Тут Миура увидела меня и остановилась.
– Как тебя там… Хаясака? Что-то нужно?
– Надо поговорить про Харуну, – объяснил я, и девушка раздраженно вздохнула.
– Девчонки, вы идите, я догоню, – попросила она у подруг, и те с хитрыми улыбками послушались, напоследок наградив меня многозначительными взглядами. – И что там с Харуной? – устало спросила Миура, теребя пряди. Привычка у нее, видимо, такая.
– Может, сходишь ее проведать?
– В больницу? Зачем?
– В смысле? Вы же подруги.
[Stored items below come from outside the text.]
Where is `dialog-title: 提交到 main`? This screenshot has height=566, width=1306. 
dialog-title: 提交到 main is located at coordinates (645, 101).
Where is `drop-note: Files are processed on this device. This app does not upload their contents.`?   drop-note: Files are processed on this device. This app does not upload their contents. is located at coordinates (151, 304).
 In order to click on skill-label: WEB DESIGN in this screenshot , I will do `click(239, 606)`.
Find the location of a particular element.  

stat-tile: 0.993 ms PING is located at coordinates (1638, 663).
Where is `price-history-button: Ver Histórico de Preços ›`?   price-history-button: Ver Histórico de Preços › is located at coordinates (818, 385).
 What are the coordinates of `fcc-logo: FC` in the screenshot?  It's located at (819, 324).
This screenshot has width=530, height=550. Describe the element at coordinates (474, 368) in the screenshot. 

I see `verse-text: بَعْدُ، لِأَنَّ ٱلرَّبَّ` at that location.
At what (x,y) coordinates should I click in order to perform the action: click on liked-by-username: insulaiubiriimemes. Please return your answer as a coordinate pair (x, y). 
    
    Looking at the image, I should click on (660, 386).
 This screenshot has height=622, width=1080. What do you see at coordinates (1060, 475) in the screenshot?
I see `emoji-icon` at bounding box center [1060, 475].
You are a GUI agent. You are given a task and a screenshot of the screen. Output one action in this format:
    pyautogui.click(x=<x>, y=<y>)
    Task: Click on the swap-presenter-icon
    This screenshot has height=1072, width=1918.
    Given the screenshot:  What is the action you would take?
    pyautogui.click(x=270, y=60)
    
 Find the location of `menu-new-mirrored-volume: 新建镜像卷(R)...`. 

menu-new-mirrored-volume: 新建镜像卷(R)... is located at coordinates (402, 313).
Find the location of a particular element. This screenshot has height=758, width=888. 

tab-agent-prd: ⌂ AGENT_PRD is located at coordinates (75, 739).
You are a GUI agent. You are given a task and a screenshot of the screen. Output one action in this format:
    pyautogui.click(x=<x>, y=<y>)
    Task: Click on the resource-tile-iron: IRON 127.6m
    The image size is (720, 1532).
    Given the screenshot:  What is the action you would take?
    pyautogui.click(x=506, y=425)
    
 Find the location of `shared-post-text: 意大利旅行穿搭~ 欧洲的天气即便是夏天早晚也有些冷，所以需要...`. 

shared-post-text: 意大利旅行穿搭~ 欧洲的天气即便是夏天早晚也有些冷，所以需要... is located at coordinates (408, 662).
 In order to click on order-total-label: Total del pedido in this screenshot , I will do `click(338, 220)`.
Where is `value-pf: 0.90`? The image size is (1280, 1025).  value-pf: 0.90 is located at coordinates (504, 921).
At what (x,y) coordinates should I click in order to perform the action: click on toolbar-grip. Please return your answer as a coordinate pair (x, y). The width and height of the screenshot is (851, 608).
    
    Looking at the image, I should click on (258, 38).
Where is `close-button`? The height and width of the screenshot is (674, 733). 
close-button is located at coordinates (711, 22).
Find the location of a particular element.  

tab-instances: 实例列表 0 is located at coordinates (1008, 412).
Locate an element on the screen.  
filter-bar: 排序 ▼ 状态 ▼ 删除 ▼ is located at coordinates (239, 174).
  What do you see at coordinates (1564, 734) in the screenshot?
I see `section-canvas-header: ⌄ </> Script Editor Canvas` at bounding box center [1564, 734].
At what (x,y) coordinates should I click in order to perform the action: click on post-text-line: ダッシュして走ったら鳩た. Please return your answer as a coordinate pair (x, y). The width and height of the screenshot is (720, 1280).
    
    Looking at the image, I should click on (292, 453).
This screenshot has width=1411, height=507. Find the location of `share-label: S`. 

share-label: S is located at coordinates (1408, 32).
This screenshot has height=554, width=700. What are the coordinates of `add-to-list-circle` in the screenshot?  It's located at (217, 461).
Она хочет с тобой повидаться.
– Она так и сказала?..
– Не говорила, но наверняка хочет.
– А может, и не хочет.
На это мне не нашлось что возразить. Харуна и правда ни словом не обмолвилась, что скучает по Миуре. Я сам за нее решил.
– Ладно, схожу как-нибудь. Все, доволен? Тогда пока.
Но я поймал ее за руку, прежде чем она ушла.
– Как-нибудь – это когда?
– Да чего тебе надо! Как-нибудь.
– Ты разве не знаешь? Харуна…
Но я не договорил «скоро умрет». Наверное, Миура и правда не знает.
– Что? Есть что сказать – говори прямо, – процедила она, стряхивая мою руку.
– Ничего… – Я умолк под ее грозным взглядом.
– Ничего? Тогда пока.
Миура закинула сумку на плечо и умчалась.
Нельзя без спроса рассказывать, что Харуне осталось всего полгода. Мне кажется, такое человек должен рассказывать о себе сам.
После школы я опять поехал на автобусе не в ту сторону. Подумал, не заглянуть ли в цветочный, но, наверное, за день герберы не завяли, так что не надо.
Я проехал мимо и вышел у больницы.
Сегодня Харуна нашлась не в палате, а в комнате отдыха. Она запаслась карандашами и рисовала – хрупкая, как будто готовая растаять в воздухе. Я подкрался со спины и подсмотрел, что там такое.
Две девочки в ярких юкатах[16] и с бенгальскими огнями в руках[17]. Наверное, маленькие Харуна и Миура. Может, она рисовала, чтобы не забывать далекие дни.
– Акито-кун?
Харуна обернулась, заметив, что за спиной кто-то стоит.
– Время появилось, вот решил заглянуть, – объяснил я, присаживаясь напротив.
– Да? Спасибо. – Девушка тепло улыбнулась и закрыла альбом.
– Как себя чувствуешь?
– Сегодня хорошо.
– Здорово.
Сегодня она в самом деле немного порозовела.
– Ты каждую свободную минуту рисуешь?
– Больше все равно заняться нечем. Что-то тут людно стало. Пойдем в палату?
Как раз тут пришли четыре шумных девчонки, на вид класса примерно из восьмого. Одна из них – в желтой пижаме. Видимо, ее-то и положили в больницу, и к ней в гости наведались три подружки. Все три – в одинаковых спортивных костюмах. Я думаю, они занимаются в одной секции.
Мы освободили кресла и ушли в палату. Нам вслед летел звонкий смех. Мне подумалось, что Харуна сбежала вовсе не от шума, а от зависти к той девочке в желтой пижаме. Харуна казалась такой одинокой.